Munculnya surat
edaran DIRJEN DIKTI (Direktorat Pendidikan Tinggi) nomer
152/E/T/2012 tanggal 27 Januari 2012 tentang penerbitan karya ilmiah
kedalam jurnal ilmiah menuai banyak respon. Beberapa rector universitas ternama
tidak setuju akan hal ini dikarenakan menurut mereka jumlah jurnal ilmiah tidak
sebanding dengan lulusan yang dikeluarkan oleh universitas setiap tahunnya.
Padahal alasan pemerintah meluncurkan peraturan ini dengan pertimbangan hasil
karya ilmiah mahasiswa dianggap masih rendah.
Fakta dilapangan
budaya plagiasi sudah menjadi lumut dikalangan mahasiswa saat ini. Dengan
kemajuan teknologi mahasiswa saat ini dengan mudah dapat mendapatkan apa saja
lewat internet. Hanya menulis keyword di mesin pencari, bias menghasilkan 1000
sampai 5000 sumber terkait. Sayangnya, kemajuan teknologi ini tidak dibarengi
oleh mental positif dari mahasiswa.
Salah satu tri
dharma perguruan tinggi bahkan berbicara salah satu kewajiban mahasiswa adalah
penelitian. Kita tidak bias mengartikan sempit penelitian ini. Tugas ringan
seperti buat makalah bila kita bersikap bijak itu juga membutuhkan sebuah riset
kecil. Dan yang menjadi goal dari seluruh mahasiswa adalah skripsi,dan hal
tersebut juga mengandung unsure penelitian. Sayangnya, budaya penelitian
lagi-lagi bukan hal yang begitu menarik. Budaya pop, mall terlanjur
menghegemoni mahasiswa. Sehingga membentuk karakter followers dan instan.

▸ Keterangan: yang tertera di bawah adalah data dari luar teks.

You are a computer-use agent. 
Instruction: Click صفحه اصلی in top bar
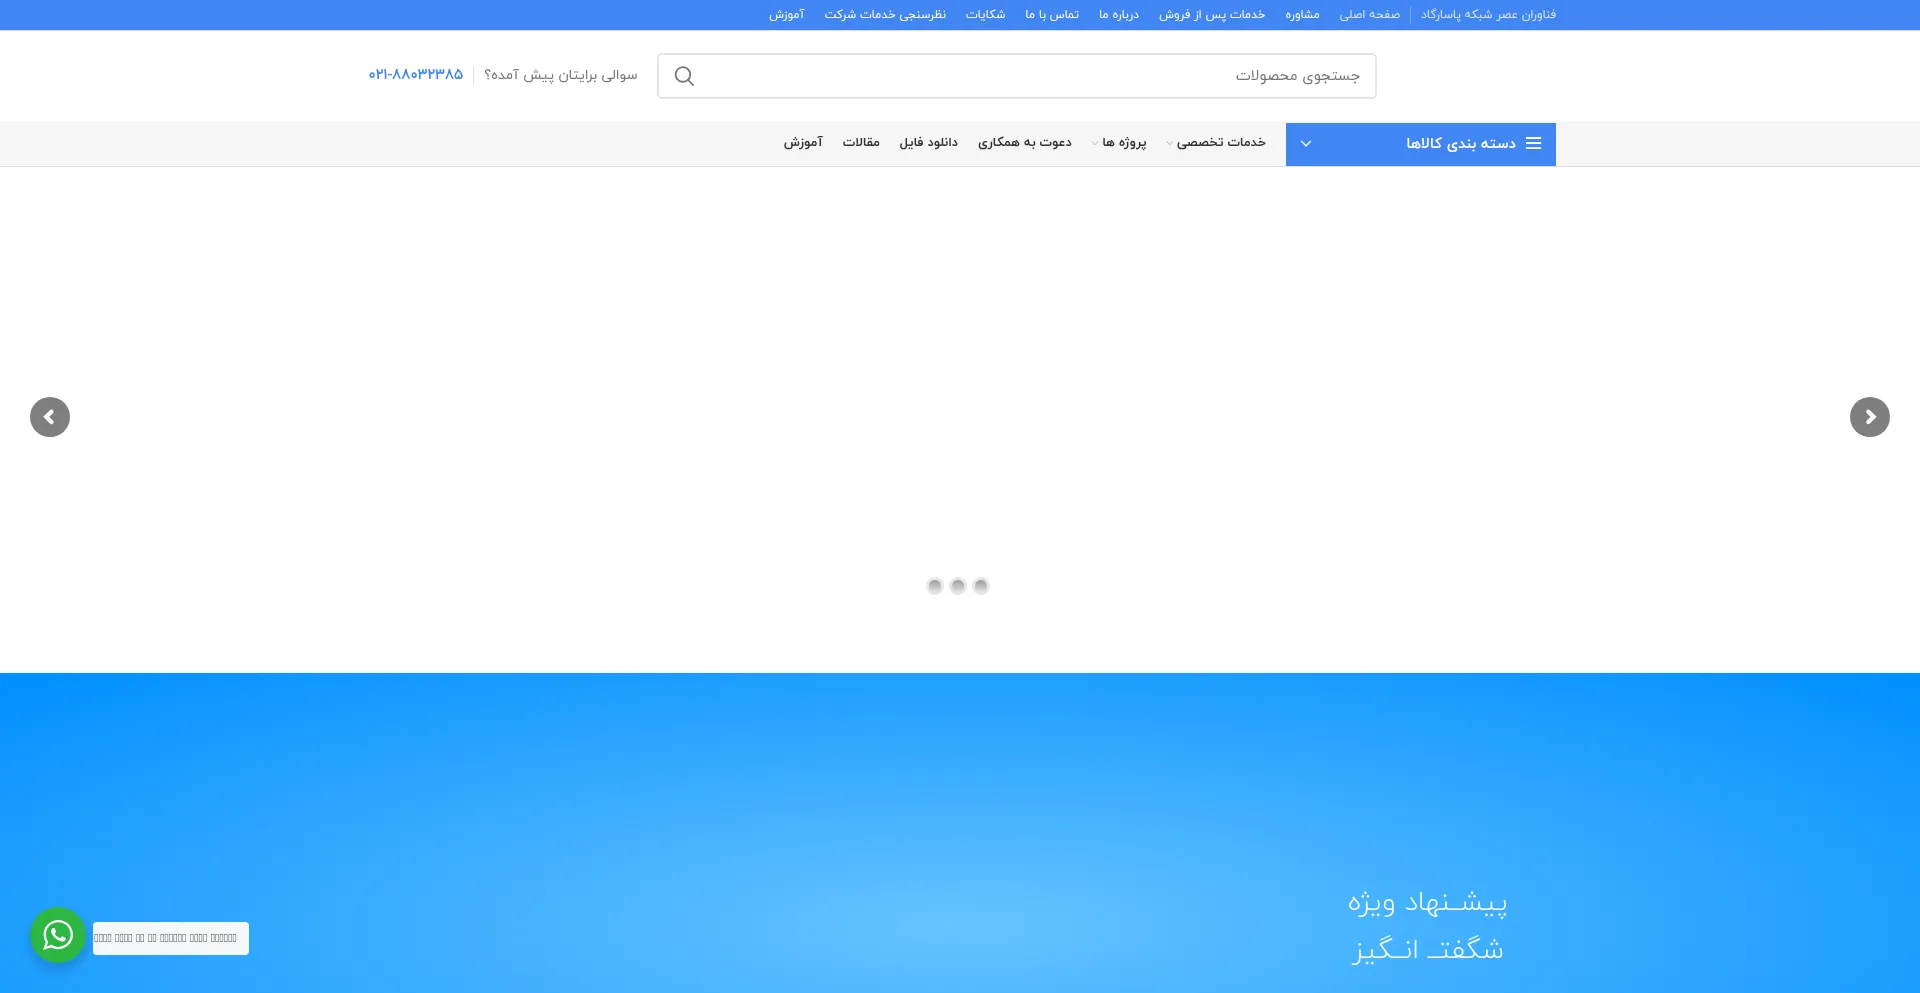click(1369, 15)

Akhirnya membuat mahasiswa buntu otaknya dan budaya copas (copy paste) kian
melekat.
Terlepas dari
pro kontra antara rector dan pejabat pemerintah. Ini seharusnya bias disikapi
oleh mahasiswa dengan siap. Apabila beberapa rector mengatakan bahwa jurnal
ilmiah jumlahnya tidak sebanding dengan jumlah lulusan mahasiswa setiap
tahunnya, ini bukan hal yang sulit untuk diwujudkan. Tulisan mahasiswa bias
dibuat jurnal terbitan kampus dengan memakai standart nasional atau bahkan
internasional. Selain itu, mahasiswa seharusnya mampu menyerap ini menjadi
sebuah ajang kompetisi untuk melihat seberapa mampu ia mempertanggung jawabkan
rumpun keilmuannya.
Dengan adanya
peraturan seperti ini jelas akan menekan angka plagiasi dijajaran mahasiswa.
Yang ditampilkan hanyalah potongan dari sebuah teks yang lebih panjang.